Система защиты от природы, остававшаяся неподвижной в течение тысячелетий, расшатывается во мраке коллективного бессознательного. Смерть, когда-то прирученная, готовится вернуться в изначальное дикое состояние: процесс одновременно и медленный, и резкий, прерывистый, идущий незаметными скачками, с действительными или мнимыми откатами. На первый взгляд может показаться странным, что этот период одичания смерти есть в то же время период роста рационализма, научных открытий и технических новшеств, все усиливающейся веры в прогресс и его торжество над первобытной дикостью природы. Однако именно тогда плотины, воздвигнутые тысячелетия назад, дабы сдержать стихию природы, оказываются взорванными в двух местах: секс и смерть. С какого-то момента, за определенным порогом страдание и наслаждение, агония и оргазм сведены в единое ощущение, что находит выражение, в частности, в мифе об эрекции у повешенных. Эти эмоции на краю пропасти внушают желание и страх. Именно и только тогда появляется первая форма великого страха смерти: боязнь быть похороненным заживо, подразумевающая, что есть некое смешанное и обратимое состояние, сочетающее жизнь и смерть.
Страх этот мог бы получить развитие, расшириться и, соединившись с другими плодами века Просвещения, вызвать к жизни нашу сегодняшнюю культуру на почти полтора столетия раньше. И это не первый раз, когда создается впечатление, что конец XVIII в. прямо подходит к порогу века XX. Но нет, произошло нечто иное, чего невозможно было предвидеть и что восстанавливает реальную историческую хронологию.
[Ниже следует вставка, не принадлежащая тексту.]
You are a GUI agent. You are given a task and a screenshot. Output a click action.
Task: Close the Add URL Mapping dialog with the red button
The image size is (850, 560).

XIX век: триумф новой техники, порожденной научной мыслью предшествующего периода. XIX век: романтизм формирует новую чувствительность, исполненную страстей безоглядных и беспредельных. Целый ряд новых психологических реакций сотрясают Запад, как никогда прежде. Бешено мигают лампочки контрольных приборов, их зашкаливает. Все четыре наших параметра претерпевают мощные изменения.
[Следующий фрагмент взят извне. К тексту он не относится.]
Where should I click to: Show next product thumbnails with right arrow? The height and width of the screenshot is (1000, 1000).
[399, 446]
Определяющим становится изменение первого параметра: индивидуального самосознания. До сих пор его противоположными полюсами были чувство общности судьбы и родовой принадлежности ("все умирать будем") и чувство собственной специфической индивидуальности («смерть своя»). В XIX в. то и другое ослабевает, уступая место третьему чувству, ранее смешивавшемуся с первыми двумя: чувство «другого», причем не любого другого человека, а нескольких самых близких. Аффективная привязанность, некогда распространявшаяся на обширную группу людей, сосредоточивается отныне на самых дорогих сердцу родных и друзьях, разлука с которыми — смерть есть прежде всего разлука — начинает восприниматься как невыносимая, вызывает драматический кризис всех чувств. Отсюда модель, названная нами «смерть твоя», за которой целая эволюция чувств, столь же важная для истории, как и революция идей, политическая, индустриальная или демографическая революция. Между всеми этими революциями связь более глубокая, нежели простая взаимозависимость во времени.
На смену традиционной общине и эгоистическому индивиду конца Средневековья и начала Нового времени приходит «нуклеарная» семья: супружеская пара с детьми, заново изваянная ее новой функцией носителя абсолютной аффективной привязанности всех ее членов друг другу. Частная жизнь, privacy, побеждает все иные формы чувствительности, противостоя одновременно и индивидуализму, и традиционной архаической общинности. «Смерть своя» теряет смысл. Страх умереть самому в значительной мере сменяется страхом разлуки с «другим», с теми, кого любишь.